Держа ее за волосы, Хозяин размахнулся, и треснул ладонью по ее лицу, от чего ее голова метнулась в сторону. Она поперхнулась, издав гортанный звук, закончившийся пронзительным всхлипом. Когда он снова размахнулся, Холден откинул одеяло и вскочил с кровати.

— Н-н-не бей её!

Рука Хозяина замерла, и Холден бросил взгляд на Гризельду.

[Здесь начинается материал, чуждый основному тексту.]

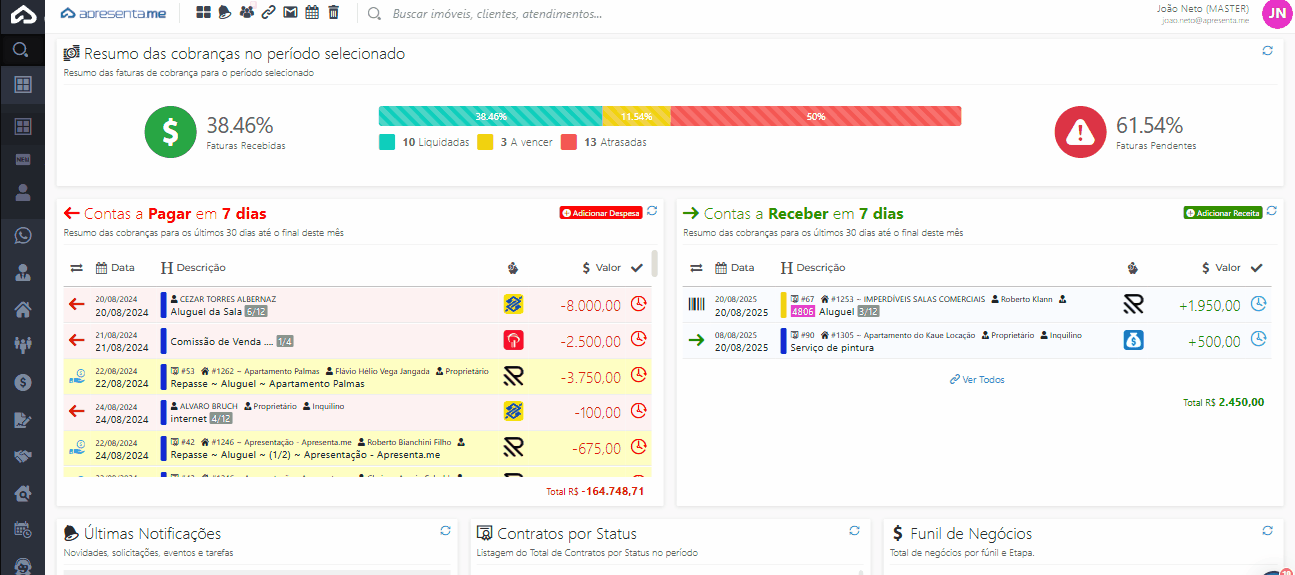Click the handshake icon in the left sidebar
1295x575 pixels.
coord(22,456)
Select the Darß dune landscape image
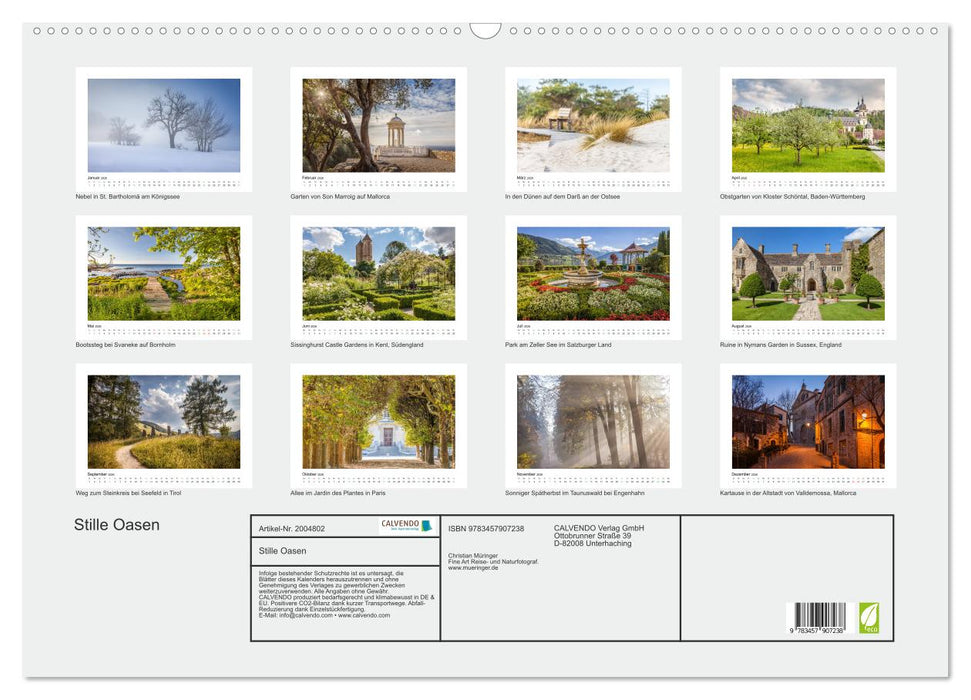 point(593,125)
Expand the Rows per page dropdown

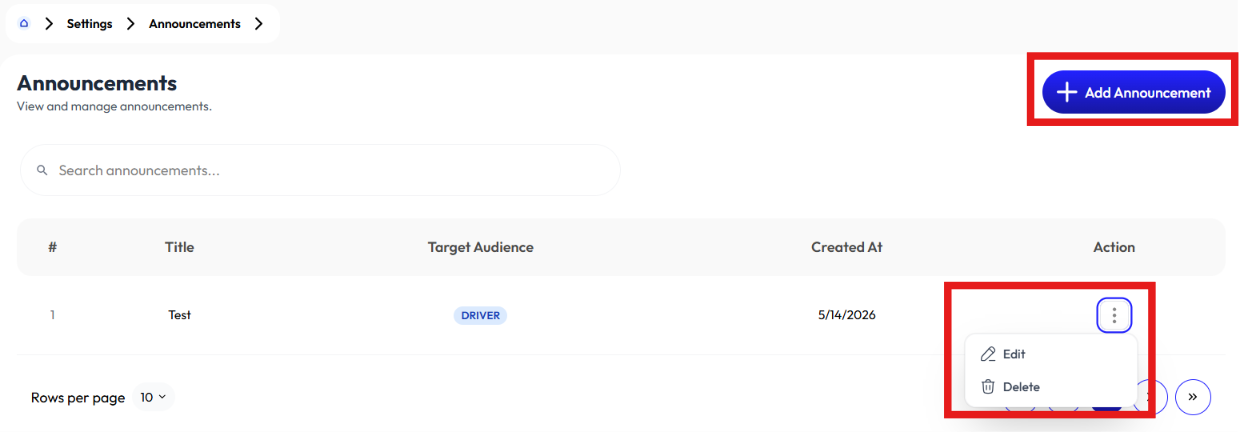click(x=153, y=397)
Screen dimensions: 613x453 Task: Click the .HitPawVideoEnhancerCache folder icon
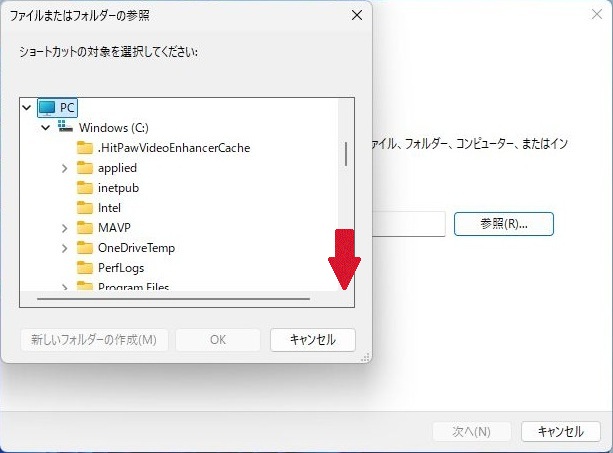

Всем своим лицом, уже ярко красным с той стороны, куда только что пришелся удар, она умоляла его не вмешиваться.

— Ты, недоумок, будешь указывать мне, что делать? — спросил Хозяин, повернувшись к Холдену, и ослабил хватку на волосах Гризельды.

— Г-г-говорю тебе, н-н-не бей её!

Глаза Хозяина вспыхнули гневом. Он отпустил волосы Гризельды, стукнув ее головой о панельную стену, и прошествовал в сторону Холдена. Его руки опустились на пряжку ремня. Он расстегнул его и одним рывком выдернул из штанов, от свистящего звука взметнувшегося ремня к горлу Холдена подступила желчь.

— Хочешь получить вместо нее, братишка?

— Д-д-да, с-с-сэр, — ответил Холден, глядя на Гризельду, которая, качая головой, беззвучно, одними губами произнесла слово “нет”.

Это он попросил ее остаться. Она пыталась вернуться в свою камеру, но он попросил ее остаться, потому что хотел чувствовать ее рядом с собой. Что бы там ни говорил Хозяин, Холден не мог заставить себя поверить в то, что прикасаться и любить Гри это грех. Но это он виноват, что ее поймали.

Да, он хотел получить вместо нее.

Сняв рубашку и бросив ее на кровать, он отвернулся от Гризельды, когда на него обрушились страшные удары.


Глава 11


Холдену не сразу удалось заснуть. Какое-то время он не находил себе места, бормотал несвязные слова и вздрагивал всем телом, почти до боли сжимая ее руку.

Минут через двадцать, Гризельда, наконец, услышала, как его дыхание стало глубоким и равномерным. Его рука, все еще крепко держащая ее ладонь, наконец, расслабилась. Он мирно спал.

«Тебе до сих пор снятся кошмары, — подумала она. — Так же, как и мне».

Она вздохнула, гадая, какое воспоминание из прошлого так терзало его только что, пока он не успокоился. У нее разрывалось сердце при мысли, что на его долю выпало еще больше страданий, чем те, что им пришлось пережить в подвале. Но, похоже, так все и было. Похоже, его жизнь была сущим адом.

Ей было хорошо вот так стоять на коленях рядом с ним, касаясь его головой. Она прекрасно помнила, как в детстве сидела в этой позе по ночам в подвале Калеба Фостера. С грустью она подумала о том, что вонючий диван Холдена не на много лучше прогнившего матраса, на котором он спал в подвале.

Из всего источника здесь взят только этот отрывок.